As more organizations migrate their workload to the cloud, it is increasingly popular to ancillary use cloud-based services such as load balancing, CDN, storage and databases. Many of these services are charged by the amount of traffic or requests. In case of a DDoS attack, the traffic that goes through these services will skyrocket, as will their associated costs…

Some cloud providers provide limited cost protection against network level DDoS attacks, but that usually does not include application-level DDoS attacks (such as HTTP floods) and ancillary services. In case of an attack, these hidden costs can add up to significant amounts.

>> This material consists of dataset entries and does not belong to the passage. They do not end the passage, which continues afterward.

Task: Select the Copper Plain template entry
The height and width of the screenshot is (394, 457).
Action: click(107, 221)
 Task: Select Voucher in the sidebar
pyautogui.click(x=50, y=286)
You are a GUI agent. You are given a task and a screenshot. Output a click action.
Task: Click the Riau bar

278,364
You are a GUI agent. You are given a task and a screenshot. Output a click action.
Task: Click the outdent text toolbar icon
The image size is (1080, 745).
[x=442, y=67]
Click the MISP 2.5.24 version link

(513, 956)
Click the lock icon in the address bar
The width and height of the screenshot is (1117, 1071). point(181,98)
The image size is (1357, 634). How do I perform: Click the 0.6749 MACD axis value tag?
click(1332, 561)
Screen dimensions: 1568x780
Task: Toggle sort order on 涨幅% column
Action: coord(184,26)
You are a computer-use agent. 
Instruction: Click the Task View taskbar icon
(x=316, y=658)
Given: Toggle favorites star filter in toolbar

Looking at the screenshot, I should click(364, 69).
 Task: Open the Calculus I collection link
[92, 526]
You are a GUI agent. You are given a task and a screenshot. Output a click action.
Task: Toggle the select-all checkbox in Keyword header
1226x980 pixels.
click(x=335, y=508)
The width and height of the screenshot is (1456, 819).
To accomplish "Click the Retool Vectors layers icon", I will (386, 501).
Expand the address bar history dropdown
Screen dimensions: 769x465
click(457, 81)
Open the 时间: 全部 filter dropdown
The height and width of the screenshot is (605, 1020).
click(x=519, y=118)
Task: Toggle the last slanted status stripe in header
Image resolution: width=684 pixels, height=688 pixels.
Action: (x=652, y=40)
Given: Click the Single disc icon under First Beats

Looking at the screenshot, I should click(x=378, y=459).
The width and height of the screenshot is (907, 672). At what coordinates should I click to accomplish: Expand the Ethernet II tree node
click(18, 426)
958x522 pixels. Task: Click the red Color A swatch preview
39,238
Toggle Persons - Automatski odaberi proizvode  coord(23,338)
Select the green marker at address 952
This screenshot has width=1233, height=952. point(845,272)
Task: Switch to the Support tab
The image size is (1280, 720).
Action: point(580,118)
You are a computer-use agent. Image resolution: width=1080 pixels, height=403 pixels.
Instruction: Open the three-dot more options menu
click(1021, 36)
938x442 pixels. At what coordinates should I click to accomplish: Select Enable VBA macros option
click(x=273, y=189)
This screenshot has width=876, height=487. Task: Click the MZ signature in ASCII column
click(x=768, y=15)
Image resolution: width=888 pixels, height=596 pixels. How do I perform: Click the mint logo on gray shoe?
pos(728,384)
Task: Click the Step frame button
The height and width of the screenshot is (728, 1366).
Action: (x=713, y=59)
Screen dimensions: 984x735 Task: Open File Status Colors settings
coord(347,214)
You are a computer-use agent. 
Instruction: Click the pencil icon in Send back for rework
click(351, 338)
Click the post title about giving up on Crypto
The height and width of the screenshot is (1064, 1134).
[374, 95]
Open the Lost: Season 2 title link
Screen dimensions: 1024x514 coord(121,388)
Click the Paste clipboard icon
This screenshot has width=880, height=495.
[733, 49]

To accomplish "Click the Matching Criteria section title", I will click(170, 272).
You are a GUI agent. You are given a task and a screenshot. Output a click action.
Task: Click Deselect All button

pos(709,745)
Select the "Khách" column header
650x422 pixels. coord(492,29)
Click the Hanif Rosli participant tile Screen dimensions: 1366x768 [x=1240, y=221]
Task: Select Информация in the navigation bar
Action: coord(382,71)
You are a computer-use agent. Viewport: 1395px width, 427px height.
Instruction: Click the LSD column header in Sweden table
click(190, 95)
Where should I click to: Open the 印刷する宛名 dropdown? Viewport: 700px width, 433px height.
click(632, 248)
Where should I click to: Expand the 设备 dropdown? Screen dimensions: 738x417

The best approach, therefore, is to block bad traffic before it ever reaches the public cloud, so you don’t get charged for cloud infrastructure services. Check your terms to see if you’re covered against such attacks and consider how you can protect yourself.

What to look for in a DDoS solution

Ultimately, effective protection requires that organizations receive the best coverage, tailored to their needs, at a budget they can afford. Robust defenses must protect against both network-layer and application-layer DDoS attacks, as well as providing protection against increasingly common SSL-based attacks.

However, to control costs, organizations should make sure that they are not paying for more traffic than they need, that they are paying for legitimate traffic only, and are not paying any hidden costs, especially if you’re using public cloud infrastructure. Check your DDoS protection bill to make sure that this is indeed the case.